* [PROVIDED TEXT]

Bronx woman loses eye during a scuffle with an NYPD officer
Johanna Pagan-Alomar allegedly had her left eye gouged out.
It’s been almost a year since Johanna Pagan-Alomar lost her left eye during an encounter with New York City police.
Pagan-Alomar is still fighting to get the criminal case against her dropped and convince prosecutors to bring charges against the police officer who she says assaulted her. She is also still waiting for a prosthetic eye.
In June 2018, prosecutors say, Pagan-Alomar attempted to intervene as two NYPD officers arrested her then-boyfriend on drug possession charges in the Mount Hope section of the Bronx. Pagan-Alomar told ABC News that she only questioned what officers Teresa Lustica and Konti Markvukaj were doing, and did not use physical force against them.
Prosecutors initially charged Pagan-Alomar with a single felony charge for assaulting an officer, but that has since been dismissed. Pagan-Alomar still faces misdemeanor charges and faces jail time if convicted, court records show.
Schumann-Ortega wants the Bronx prosecutors to drop all the charges against his client and indict Lustica for felony assault.
"I asked 'Why are you arresting my boyfriend?' I know my rights. I can ask," Pagan-Alomar said, in Spanish, as she recalled the incident with her attorney, Nicolas Schumann-Ortega, by her side. "She touched my face," Pagan-Alomar said of Lustica, who she denied touching. "I asked her 'Why'd you disrespect me like that?'"
Only the beginning of the incident was caught by surveillance video. The video shows Lustica placing an item in Pagan-Alomar's face before walking away with the handcuffed suspect. Pagan-Alomar is then seen raising her right hand as Lustica's back is turned before a scuffle ensued. It does not capture the moment that Pagan-Alomar said her eye was struck.
"The police officer attacked her, repeatedly punched her in the face, had a key with the handcuff in her hand," said Schumann-Ortega. "She gouged a woman's eye out."
A spokeswoman with the NYPD said the officers were making a lawful arrest for heroin possession. She also said that the department had conducted an internal investigation and found Lustica's actions were "appropriate under the circumstances and neither excessive nor unnecessary."
A law enforcement source said there was no evidence of the use of a handcuff key.
Pagan-Alomar said she sat in the 46th Precinct with her left eye bulging out of the socket for two hours before she was finally given medical attention.

* [INSTRUCTIONS FOR THE TASK]
Reproduce word for word the passage of the article on the Bronx woman who lost an eye, starting at "In June 2018, prosecutors" and ending at "force against them.".

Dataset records
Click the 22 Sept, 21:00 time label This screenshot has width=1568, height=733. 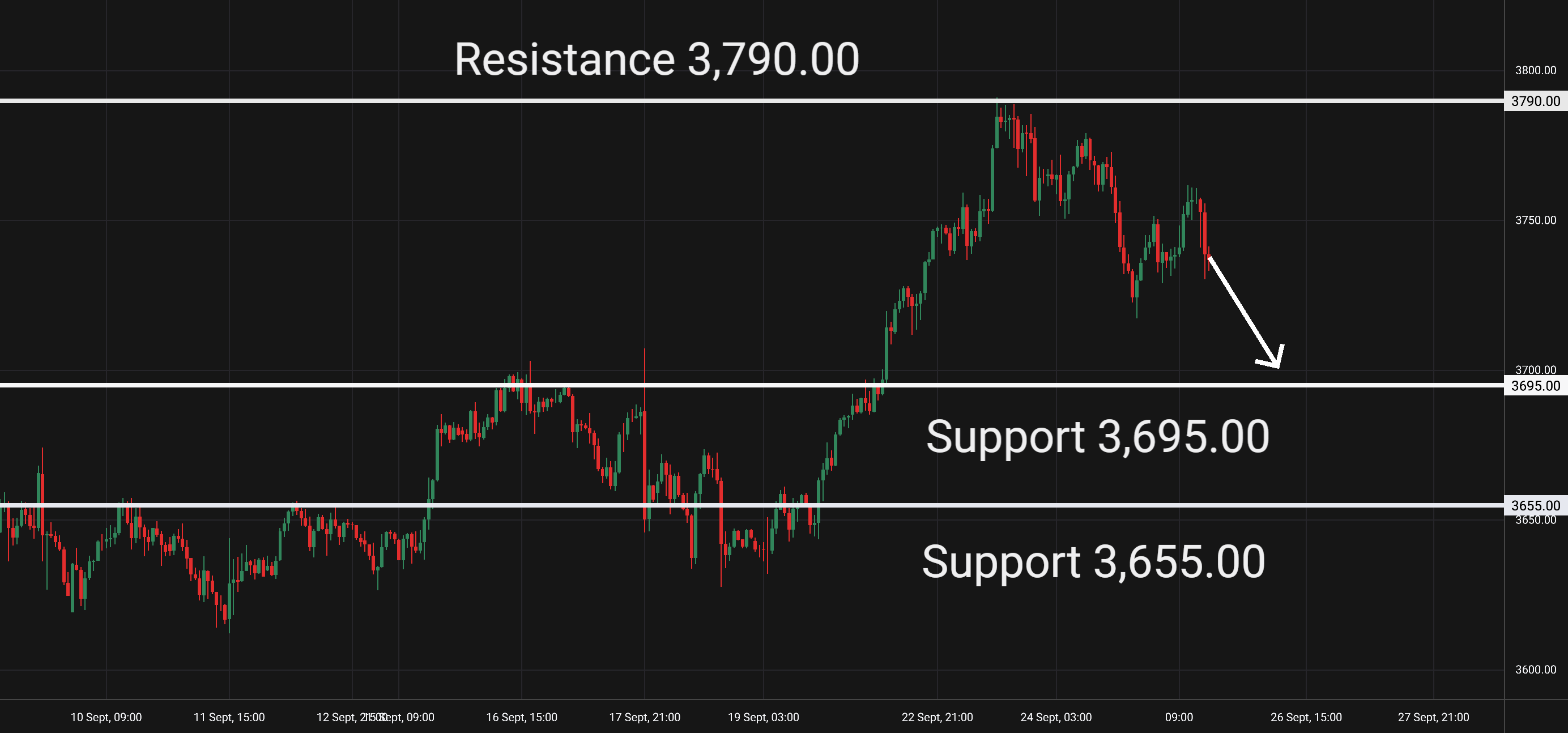tap(938, 717)
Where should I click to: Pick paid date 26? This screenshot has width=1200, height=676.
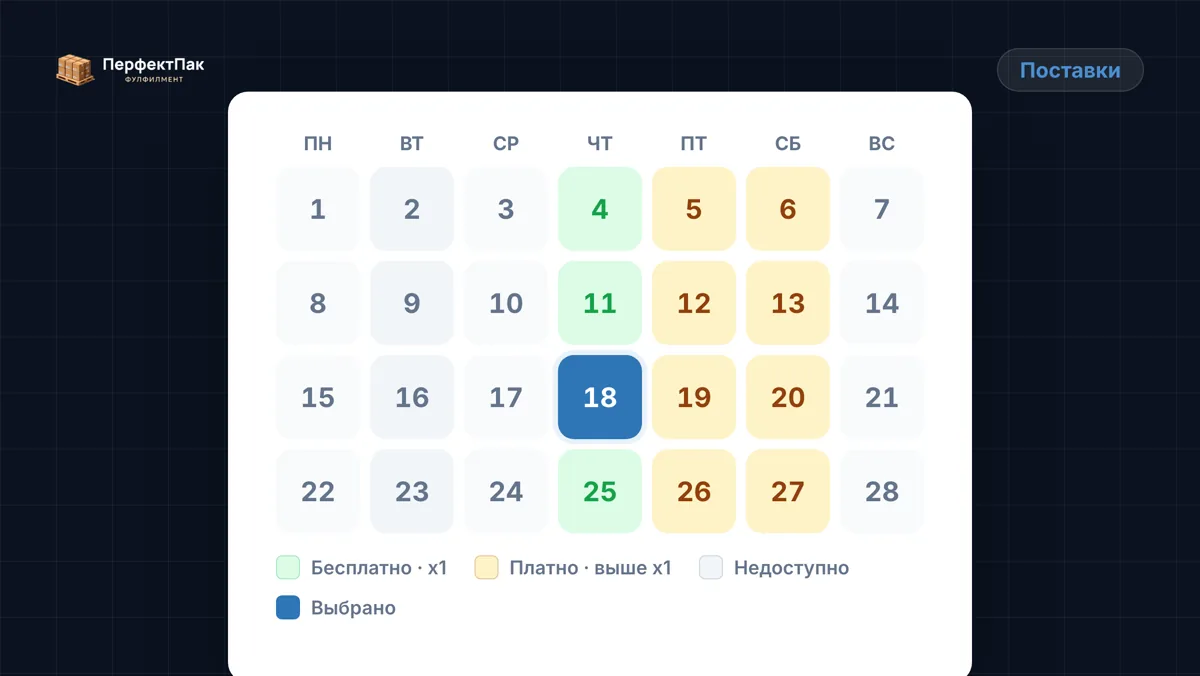[x=694, y=491]
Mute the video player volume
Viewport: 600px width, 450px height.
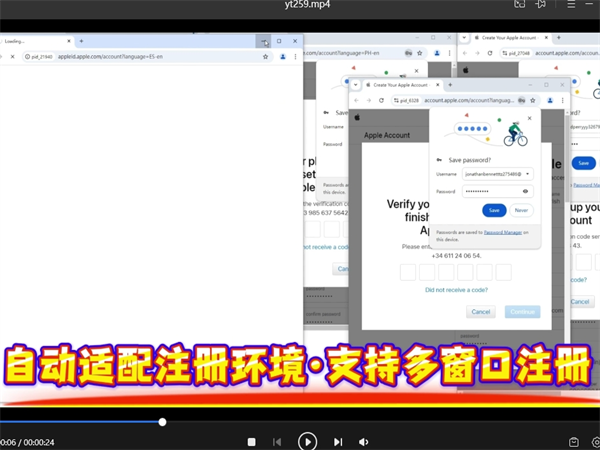tap(364, 442)
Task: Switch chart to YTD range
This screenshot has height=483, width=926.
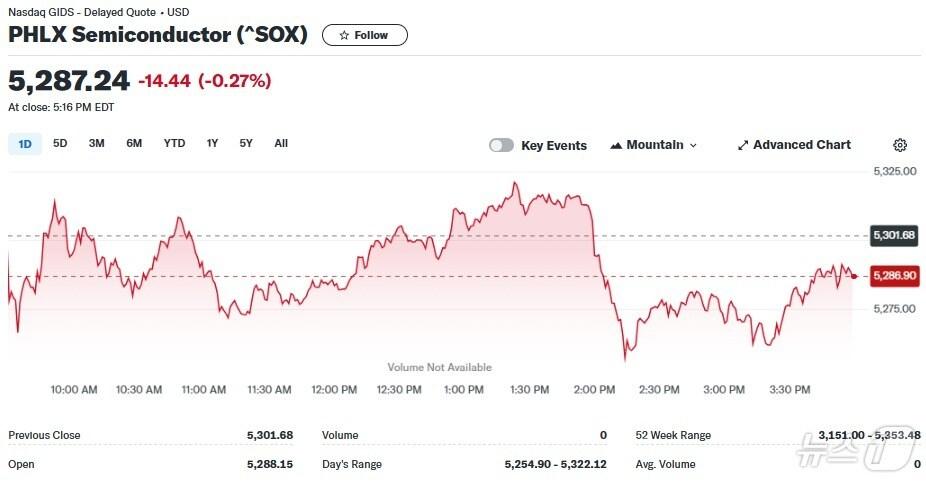Action: pos(174,143)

* [YOUR SOLUTION]
In June 2018, prosecutors say, Pagan-Alomar attempted to intervene as two NYPD officers arrested her then-boyfriend on drug possession charges in the Mount Hope section of the Bronx. Pagan-Alomar told ABC News that she only questioned what officers Teresa Lustica and Konti Markvukaj were doing, and did not use physical force against them.